**Yapılacak iş:** Aşağıdaki kira alacağı takibiyle ilgili Yargıtay kararının devamını, gösterilen son cümlenin ardından başlayarak yazın.

**Verilen metin:**
Mesajı Okuyun
Old 06-10-2012, 13:48   #5
Av.Tuğba Elmas

 
Varsayılan

T.C. YARGITAY

6.Hukuk Dairesi
Esas: 2008/6688
Karar: 2008/9234
Karar Tarihi: 14.07.2008


İTİRAZIN KISMEN KALDIRILMASI İSTEMİ - İFLAS KARARININ KESİNLEŞİP KESİNLEŞMEDİĞİ BELİRLENEREK OLUŞAN DURUMA GÖRE BİR KARAR VERİLMESİ GEREĞİ

ÖZET: İflas kararının kesinleşip kesinleşmediği belirlenerek oluşan duruma göre bir karar verilmesi gerekir.

(2004 S. K. m. 193, 194)

Dava: İcra mahkemesince verilmiş bulunan yukarıda tarih ve numarası yazılı karar davacı tarafından süresi içinde temyiz edilmiş olmakla dosyadaki bütün kağıtlar okunup gereği görüşülüp düşünüldü.

Karar: Davacı alacaklı tarafından davalı borçlu hakkında kira alacağının tahsili amacıyla başlatılan icra takibi nedeniyle düzenlenen ödeme emrine davalı borçlunun yasal süresinde itiraz etmesi üzerine, davacı alacaklı icra mahkemesine başvurarak itirazın kısmen kaldırılması, takibin devamı ve tazminat isteminde bulunmuştur. Mahkemece, istemin kısmen kabulü ile takibin 62.171,00YTL üzerinden devamına karar verilmiş olup, karar davacı vekili tarafından temyiz edilmiştir.

**Verilen veriler:**
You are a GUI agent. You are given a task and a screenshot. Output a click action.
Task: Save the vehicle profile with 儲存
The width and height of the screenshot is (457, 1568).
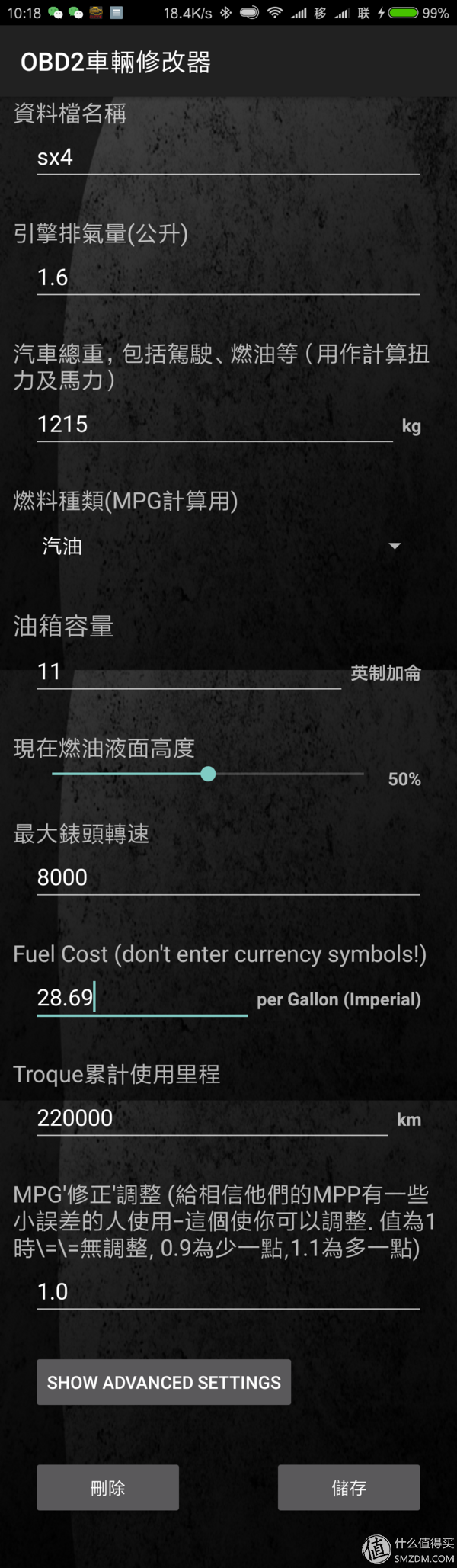click(x=348, y=1487)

**Yanıt:**
Davacı vekili, dava dilekçesinde, müvekkilinin kiracısı olan davalının kira bedellerini ödemediğinden hakkında icra takibi yapıldığını, iflasının ertelenmesine karar verildiğinden bahisle itiraz edildiğini, takibin erteleme süresinin dolmasından sonra başlatıldığını belirterek itirazın kısmen iptali ile %40’tan aşağı olmamak üzere tazminata hükmedilmesini istemiştir. Davalı, davaya cevap vermemiş, savunma yapmamıştır.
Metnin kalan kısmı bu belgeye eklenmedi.